Canada 'incredibly average' on reducing premature mortality compared with peer countries: report
For lung cancer in particular, Canadian women have lost ground compared with women in peer countries
Canada has reduced premature mortality rates tremendously over the past 50 years, but the country is still in the middle of the pack compared with "peer" countries such as Australia, Germany and Japan, according to a new report.
The Canadian Institute for Health Information compared health system performance in Canada to 17 other high-income countries in the Organization for Economic Co-operation and Development (OECD) from 1960 to 2010.
The report's authors compared potential years of life lost (PYLL) — a measure of premature mortality based on estimating the extra time a person would have lived had he or she not died prematurely before age 70. For instance, someone who dies at 50 would have lost 20 years of potential living.
"We've really improved a lot over 50 years, about 60 per cent we've reduced in years of life lost," said Deborah Cohen, a senior researcher at the institute's Canadian Population Health Initiative. "But when we look at ourselves relative to other countries in that 50-year span, Canada is incredibly average."
For potential years of life lost among men due to cancer, Canada was ahead of the pack, but that wasn't the case for Canadian women, the researchers found.
For lung cancer in particular, Canadian women have lost ground compared with women in peer countries over five decades. It means that in 2010, Canadian women lost more years of potential life from lung cancer than women in most of the other countries.
"We're actually seeing this incredible move backwards," Cohen said.
Overall, smoking rates among Canadian men spiked in the 1960s and 1970s, and fell in the '80s and '90s. Canadian women were about 20 years behind in taking up smoking and quitting.
In general, Canada's health-care system doesn't do a good job in closing gaps in outcomes between men and women, said Dr. Danielle Martin, a family physician at Women's College Hospital in Toronto who wasn't involved in the report.
Heart and stroke are the top killer of women, but they represent only about a third of research subjects in studies around heart health, Martin said.
"If you think about the notion of systematic underrepresentation of women in medical research, it probably isn't surprising that both on the prevention side and treatment side, we're probably not implementing solutions that will get at the particular health needs of women," said Martin, a CBC Health contributor.
"We know women are less likely to be referred to cardiac rehab services following a heart attack."

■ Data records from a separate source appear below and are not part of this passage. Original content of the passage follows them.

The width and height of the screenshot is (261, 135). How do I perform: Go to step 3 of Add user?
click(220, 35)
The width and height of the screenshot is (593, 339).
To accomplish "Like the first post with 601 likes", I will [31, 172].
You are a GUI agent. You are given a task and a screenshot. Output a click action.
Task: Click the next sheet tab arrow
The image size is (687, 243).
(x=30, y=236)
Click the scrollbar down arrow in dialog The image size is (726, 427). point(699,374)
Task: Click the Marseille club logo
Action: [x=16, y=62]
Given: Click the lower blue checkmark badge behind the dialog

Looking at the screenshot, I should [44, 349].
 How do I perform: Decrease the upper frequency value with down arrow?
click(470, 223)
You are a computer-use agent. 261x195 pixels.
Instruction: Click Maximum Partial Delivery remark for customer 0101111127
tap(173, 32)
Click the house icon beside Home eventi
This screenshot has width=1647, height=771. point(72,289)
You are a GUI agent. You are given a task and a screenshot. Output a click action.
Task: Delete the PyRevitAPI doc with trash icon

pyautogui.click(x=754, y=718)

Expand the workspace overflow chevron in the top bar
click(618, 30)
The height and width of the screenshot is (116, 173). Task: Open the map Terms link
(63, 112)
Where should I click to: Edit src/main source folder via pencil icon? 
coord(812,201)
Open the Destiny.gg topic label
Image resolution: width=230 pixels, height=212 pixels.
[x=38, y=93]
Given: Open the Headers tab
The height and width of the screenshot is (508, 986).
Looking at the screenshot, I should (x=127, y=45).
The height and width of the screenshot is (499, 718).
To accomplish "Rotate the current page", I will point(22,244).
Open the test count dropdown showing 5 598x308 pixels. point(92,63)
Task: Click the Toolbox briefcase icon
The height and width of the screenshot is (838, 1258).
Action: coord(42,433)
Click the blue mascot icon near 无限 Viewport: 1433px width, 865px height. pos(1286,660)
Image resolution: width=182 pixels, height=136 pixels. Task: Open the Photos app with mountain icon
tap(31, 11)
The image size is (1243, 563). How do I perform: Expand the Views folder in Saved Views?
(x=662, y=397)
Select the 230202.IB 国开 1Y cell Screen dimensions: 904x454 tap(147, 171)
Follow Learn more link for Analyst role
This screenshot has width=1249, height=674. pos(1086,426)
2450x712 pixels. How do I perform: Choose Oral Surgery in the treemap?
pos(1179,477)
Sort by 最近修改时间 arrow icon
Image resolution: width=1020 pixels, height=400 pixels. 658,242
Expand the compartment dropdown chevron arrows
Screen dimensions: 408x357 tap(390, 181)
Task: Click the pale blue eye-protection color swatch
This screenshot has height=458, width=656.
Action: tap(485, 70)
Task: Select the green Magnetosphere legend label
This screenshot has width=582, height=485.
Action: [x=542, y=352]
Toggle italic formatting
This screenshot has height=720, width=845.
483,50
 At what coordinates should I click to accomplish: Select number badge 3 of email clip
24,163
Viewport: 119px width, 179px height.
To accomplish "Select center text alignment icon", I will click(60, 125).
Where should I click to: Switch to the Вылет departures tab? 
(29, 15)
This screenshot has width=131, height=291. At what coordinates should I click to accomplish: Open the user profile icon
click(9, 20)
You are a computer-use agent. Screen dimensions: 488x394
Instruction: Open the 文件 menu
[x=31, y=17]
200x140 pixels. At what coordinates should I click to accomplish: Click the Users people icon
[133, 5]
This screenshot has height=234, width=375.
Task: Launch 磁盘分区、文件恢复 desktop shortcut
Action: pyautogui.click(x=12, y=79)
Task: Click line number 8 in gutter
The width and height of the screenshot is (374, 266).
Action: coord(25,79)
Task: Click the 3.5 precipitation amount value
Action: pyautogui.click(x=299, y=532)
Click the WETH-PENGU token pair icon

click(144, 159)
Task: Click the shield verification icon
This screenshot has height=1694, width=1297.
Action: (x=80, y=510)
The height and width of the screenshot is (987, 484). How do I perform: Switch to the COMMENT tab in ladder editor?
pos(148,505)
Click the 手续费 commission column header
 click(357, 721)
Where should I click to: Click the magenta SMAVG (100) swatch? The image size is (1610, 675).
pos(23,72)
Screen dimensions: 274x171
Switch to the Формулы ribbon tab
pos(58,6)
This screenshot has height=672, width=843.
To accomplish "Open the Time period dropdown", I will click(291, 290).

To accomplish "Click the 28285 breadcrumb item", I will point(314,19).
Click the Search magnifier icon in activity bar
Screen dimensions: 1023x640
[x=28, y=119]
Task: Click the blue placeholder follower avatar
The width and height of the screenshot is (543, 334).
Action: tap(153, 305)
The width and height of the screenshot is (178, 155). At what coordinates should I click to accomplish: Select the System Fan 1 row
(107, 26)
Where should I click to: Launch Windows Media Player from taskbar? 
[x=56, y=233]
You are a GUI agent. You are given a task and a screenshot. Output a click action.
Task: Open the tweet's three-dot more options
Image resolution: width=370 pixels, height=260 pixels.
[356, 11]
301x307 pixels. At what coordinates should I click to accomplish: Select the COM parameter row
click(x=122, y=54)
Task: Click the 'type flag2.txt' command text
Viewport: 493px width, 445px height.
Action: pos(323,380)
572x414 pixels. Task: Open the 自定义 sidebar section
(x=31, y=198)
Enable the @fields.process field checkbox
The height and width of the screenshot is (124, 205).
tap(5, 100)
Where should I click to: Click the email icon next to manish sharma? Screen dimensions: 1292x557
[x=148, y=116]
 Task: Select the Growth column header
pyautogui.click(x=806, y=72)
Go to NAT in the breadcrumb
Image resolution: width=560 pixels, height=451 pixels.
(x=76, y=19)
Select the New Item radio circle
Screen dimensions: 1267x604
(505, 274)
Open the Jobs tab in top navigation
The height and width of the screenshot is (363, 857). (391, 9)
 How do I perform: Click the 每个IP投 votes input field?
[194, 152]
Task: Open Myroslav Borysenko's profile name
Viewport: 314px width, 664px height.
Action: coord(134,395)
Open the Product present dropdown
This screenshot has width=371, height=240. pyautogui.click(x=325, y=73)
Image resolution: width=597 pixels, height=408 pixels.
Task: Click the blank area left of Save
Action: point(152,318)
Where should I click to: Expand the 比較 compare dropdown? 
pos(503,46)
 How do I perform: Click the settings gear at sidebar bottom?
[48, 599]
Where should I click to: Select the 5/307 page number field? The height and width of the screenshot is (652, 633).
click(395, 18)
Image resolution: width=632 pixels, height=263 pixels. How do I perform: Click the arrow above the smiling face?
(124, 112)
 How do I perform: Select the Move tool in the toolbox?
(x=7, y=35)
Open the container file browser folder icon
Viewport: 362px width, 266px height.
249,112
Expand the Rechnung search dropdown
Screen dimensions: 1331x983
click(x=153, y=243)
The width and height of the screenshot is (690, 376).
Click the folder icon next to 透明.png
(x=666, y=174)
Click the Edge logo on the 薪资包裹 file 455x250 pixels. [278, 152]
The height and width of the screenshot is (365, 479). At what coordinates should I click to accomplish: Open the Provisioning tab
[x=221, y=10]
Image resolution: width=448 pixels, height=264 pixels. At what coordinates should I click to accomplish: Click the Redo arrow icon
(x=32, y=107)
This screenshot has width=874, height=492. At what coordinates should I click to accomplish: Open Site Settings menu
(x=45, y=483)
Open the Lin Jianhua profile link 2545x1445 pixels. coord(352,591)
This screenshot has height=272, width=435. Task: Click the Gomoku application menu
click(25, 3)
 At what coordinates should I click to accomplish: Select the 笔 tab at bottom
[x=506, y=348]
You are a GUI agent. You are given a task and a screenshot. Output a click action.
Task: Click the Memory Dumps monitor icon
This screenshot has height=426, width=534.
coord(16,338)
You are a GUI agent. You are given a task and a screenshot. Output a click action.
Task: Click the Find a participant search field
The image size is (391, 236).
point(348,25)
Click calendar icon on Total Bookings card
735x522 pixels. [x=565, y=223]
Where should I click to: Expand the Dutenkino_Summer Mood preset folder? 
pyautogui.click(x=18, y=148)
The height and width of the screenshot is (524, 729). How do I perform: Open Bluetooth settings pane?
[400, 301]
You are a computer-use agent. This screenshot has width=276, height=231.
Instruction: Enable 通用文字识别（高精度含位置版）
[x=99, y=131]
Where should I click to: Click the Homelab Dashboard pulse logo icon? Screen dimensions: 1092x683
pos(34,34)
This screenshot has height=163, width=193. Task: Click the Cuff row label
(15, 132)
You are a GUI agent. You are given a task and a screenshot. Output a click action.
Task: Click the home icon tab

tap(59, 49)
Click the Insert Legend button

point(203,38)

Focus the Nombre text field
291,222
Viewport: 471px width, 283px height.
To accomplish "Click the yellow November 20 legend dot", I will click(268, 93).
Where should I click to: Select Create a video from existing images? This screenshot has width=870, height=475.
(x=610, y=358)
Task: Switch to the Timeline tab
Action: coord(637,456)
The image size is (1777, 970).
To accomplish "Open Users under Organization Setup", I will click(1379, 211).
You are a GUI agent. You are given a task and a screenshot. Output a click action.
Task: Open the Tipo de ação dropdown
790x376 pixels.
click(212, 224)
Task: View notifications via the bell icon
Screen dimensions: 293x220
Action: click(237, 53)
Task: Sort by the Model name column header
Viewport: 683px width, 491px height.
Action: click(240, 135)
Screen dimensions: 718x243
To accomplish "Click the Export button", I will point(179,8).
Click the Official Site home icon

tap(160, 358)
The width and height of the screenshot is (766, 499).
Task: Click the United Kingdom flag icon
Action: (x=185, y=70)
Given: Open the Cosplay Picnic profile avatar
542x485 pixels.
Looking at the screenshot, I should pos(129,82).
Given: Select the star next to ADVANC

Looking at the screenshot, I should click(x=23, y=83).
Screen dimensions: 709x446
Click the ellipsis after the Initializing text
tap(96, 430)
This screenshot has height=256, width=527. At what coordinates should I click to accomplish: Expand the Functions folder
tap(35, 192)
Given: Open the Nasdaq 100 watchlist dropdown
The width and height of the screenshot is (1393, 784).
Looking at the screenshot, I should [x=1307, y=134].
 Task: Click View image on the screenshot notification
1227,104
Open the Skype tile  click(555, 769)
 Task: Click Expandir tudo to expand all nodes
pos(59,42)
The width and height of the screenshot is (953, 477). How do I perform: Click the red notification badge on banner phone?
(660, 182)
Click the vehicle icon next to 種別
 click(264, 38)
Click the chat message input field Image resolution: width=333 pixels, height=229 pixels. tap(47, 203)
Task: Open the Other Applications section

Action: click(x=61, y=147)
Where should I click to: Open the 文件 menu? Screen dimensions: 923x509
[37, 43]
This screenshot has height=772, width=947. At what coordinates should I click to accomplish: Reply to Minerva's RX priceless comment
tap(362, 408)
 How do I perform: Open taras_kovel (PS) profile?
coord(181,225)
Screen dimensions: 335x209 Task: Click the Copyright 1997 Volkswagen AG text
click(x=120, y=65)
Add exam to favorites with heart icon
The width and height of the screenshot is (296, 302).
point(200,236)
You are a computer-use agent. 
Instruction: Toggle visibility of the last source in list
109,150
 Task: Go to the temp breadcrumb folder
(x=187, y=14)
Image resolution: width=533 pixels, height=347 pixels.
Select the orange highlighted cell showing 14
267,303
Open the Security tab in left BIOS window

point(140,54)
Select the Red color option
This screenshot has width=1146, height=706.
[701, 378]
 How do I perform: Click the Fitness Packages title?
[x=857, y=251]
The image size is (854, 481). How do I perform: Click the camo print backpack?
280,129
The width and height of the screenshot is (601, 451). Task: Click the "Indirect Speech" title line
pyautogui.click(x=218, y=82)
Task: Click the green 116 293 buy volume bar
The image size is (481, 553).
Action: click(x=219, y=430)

Martin said the first step is to acknowledge that a gender gap exists.
"There is a health gap for women in Canada and it extends from research and prevention from population health, to the way that we design our health-care services," Martin said, such as only offering services from 9 a.m. to 5 p.m. without child care.
Martin believes that the ways to address the gap are "well within our grasp."
Cohen sees these kind of international comparisons as a conversation starter, to see where Canada's health-care system shines and how it can be improved.
Politicians also have a role to play in shaping policy. On lung cancer prevention, for example, Cohen points to Australia as a role model for introducing plain cigarette packaging.
On the plus side, Canadian men and women fared well on stroke in the report.
But for potential years of life lost due to traffic collisions, falls, accidental poisonings and intentional self-harm, Canada was average for both sexes and lost ground in the last decade of the analysis.